Property must be "held" for investment or business use (a "qualified purpose") in a 1031 tax-deferred exchange. This requirement applies to property being sold to start an exchange, as well as property acquired as replacement in an exchange. The length of a holding period is often cited by exchanging taxpayers to satisfy the qualified use requirement, but time is just one factor that the IRS and courts will consider in determining the taxpayer's intent. Though the Internal Revenue Code and Treasury Regulations are silent on this issue, a careful analysis of IRS rulings and case law yields some principles that can be stated with certainty.

First, the IRS has issued several rulings stating that if the property a taxpayer seeks to exchange was acquired immediately before the attempted exchange, then the taxpayer will be viewed as having acquired that property primarily to resell for profit, not for investment or business use (see Revenue Rulings 84-121, 77-337, and 57-244). The IRS has also taken the position that if replacement property is disposed of immediately after the exchange, the property would not be viewed as being held for a qualified purpose under IRC section 1031 (see Revenue Ruling 75-292). Courts have been more liberal on the issue of how long a taxpayer must hold a relinquished property to prove investment intent (See 124 Front Street Inc. v. Commissioner, 65 T.C. 6, 1975), but tend to agree with the IRS on disqualifying an exchange when the replacement property is disposed of soon after acquisition (see Black v. C.I.R. 35 T.C. 90, 1960).

In Private Letter Ruling 8429039 (1984), the IRS stated that a holding period of two years would be a "sufficient" period of time for the property to be considered held for investment. Though private letter rulings do not constitute binding precedent, some tax advisors believe that two years is an adequate holding period, assuming that the investor not only held the property for two years, but that he intended to do so for investment purposes.

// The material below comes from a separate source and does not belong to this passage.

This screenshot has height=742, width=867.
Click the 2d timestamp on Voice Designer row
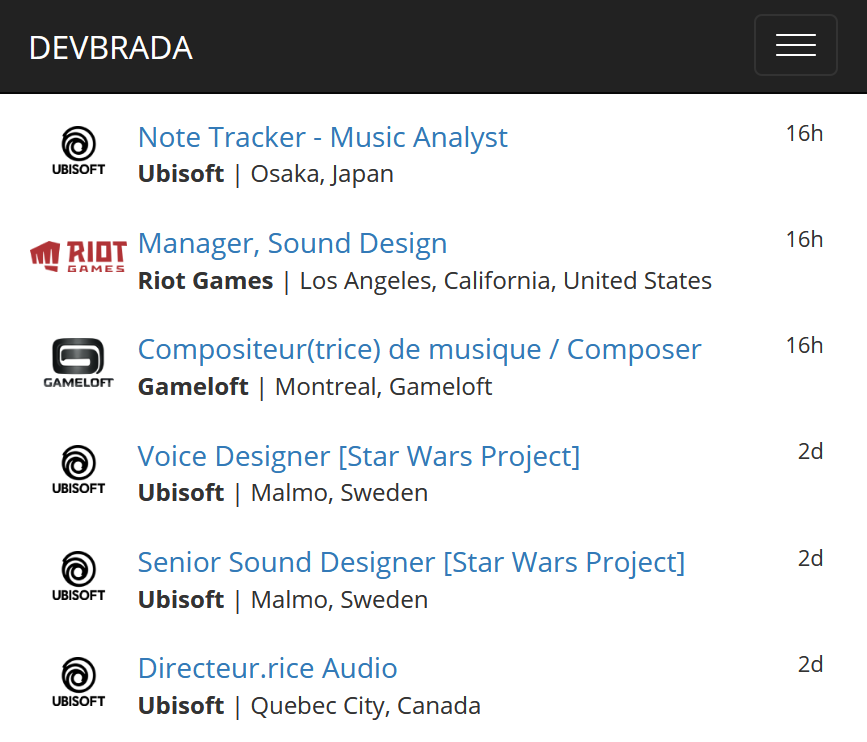(810, 451)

Some tax advisors believe that one year is also a sufficient holding period. First, if investment property is held for 12 months or more, the investor's tax returns will reflect this fact in two tax filing years. Second, in 1989, through HR 3150, congress had proposed that both the relinquished and replacement properties be held for one year to qualify for tax-deferred treatment. Though this timeline was just a proposal, and it was never incorporated into the tax code, some tax advisors nevertheless believe that it represents a reasonable minimum guideline.

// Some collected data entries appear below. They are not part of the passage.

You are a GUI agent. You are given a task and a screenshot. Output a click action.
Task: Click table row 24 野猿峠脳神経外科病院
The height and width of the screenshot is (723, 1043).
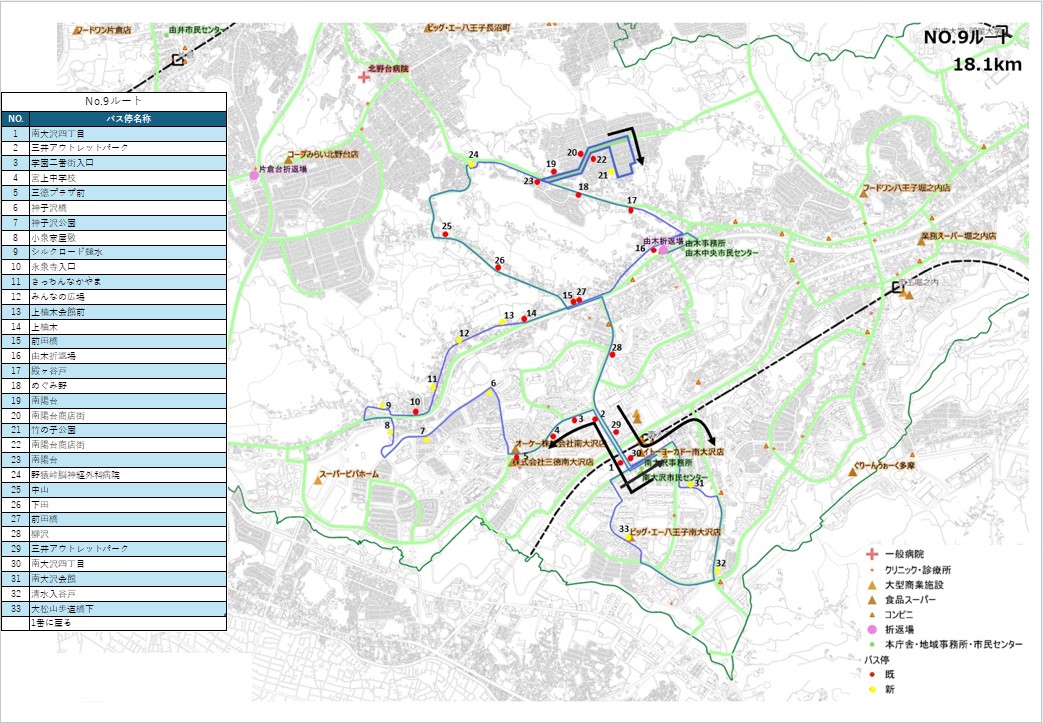coord(114,475)
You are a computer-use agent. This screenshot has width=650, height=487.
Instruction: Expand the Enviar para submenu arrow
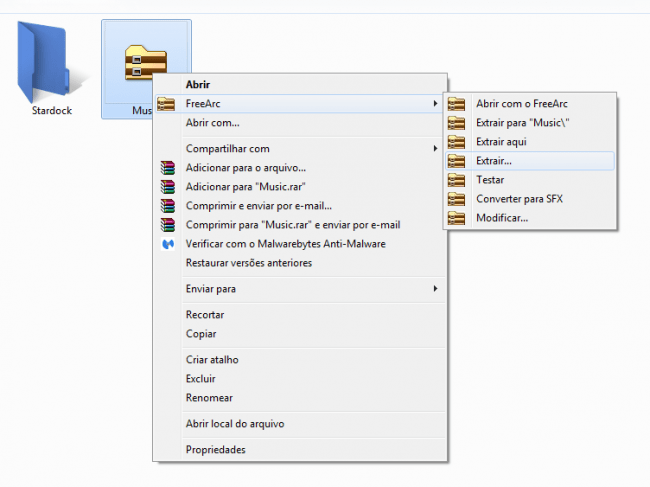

The differing opinions of the IRS, courts and legislature reveal that the determination of whether a property is held for investment will be made on a case-by-case basis, taking into consideration all of the facts and circumstances that apply to the taxpayer's particular situation. If audited, the taxpayer will have the burden of proving that his "intent," when he purchased the replacement property, or came into title in the relinquished property, was to hold the property for investment or business use. But, a taxpayer's purpose can change while he holds the property (See Reesink v. Commissioner, TC Memo 2012-118). In general, the longer a taxpayer holds property, the easier it will be to prove investment intent, but Courts have approved of exchanges when the relinquished property was held for only five days (See Allegheny County Auto Mart v. C.I.R. 208 F2d 693, 1953) and when the replacement property was converted to personal use after only eight months (See Reesink, supra). Courts have disapproved of exchanges when the replacement property was held for six years (Klarkowski v. Commissioner, TC Memo 1965-328, aff'd on other grounds (7th Cir. 1967) 385 F2d 398).

Though IRS and court rulings will differ in each transaction depending upon specific circumstances, a taxpayer can increase the chances of surviving an IRS audit if the intent to complete a 1031 tax-deferred exchange is documented as soon as possible. A qualified intermediary, in conjunction with a competent real estate agent and tax advisor, can help the exchanger create a "paper trail" of intent to ensure a successful exchange.
Nothing contained in this article is to be considered as the rendering of legal advice for specific cases, and readers are responsible for obtaining such advice from their own legal counsel. This article is intended for educational and informational purposes only. The views and opinions expressed in this article are solely those of this author, and do not necessarily reflect the views, opinions, or policies of this author's employer, First American Exchange Company, LLC.

William Lopriore is the northeast regional manager and counsel for First American Exchange Company, LLC, Boston, Mass.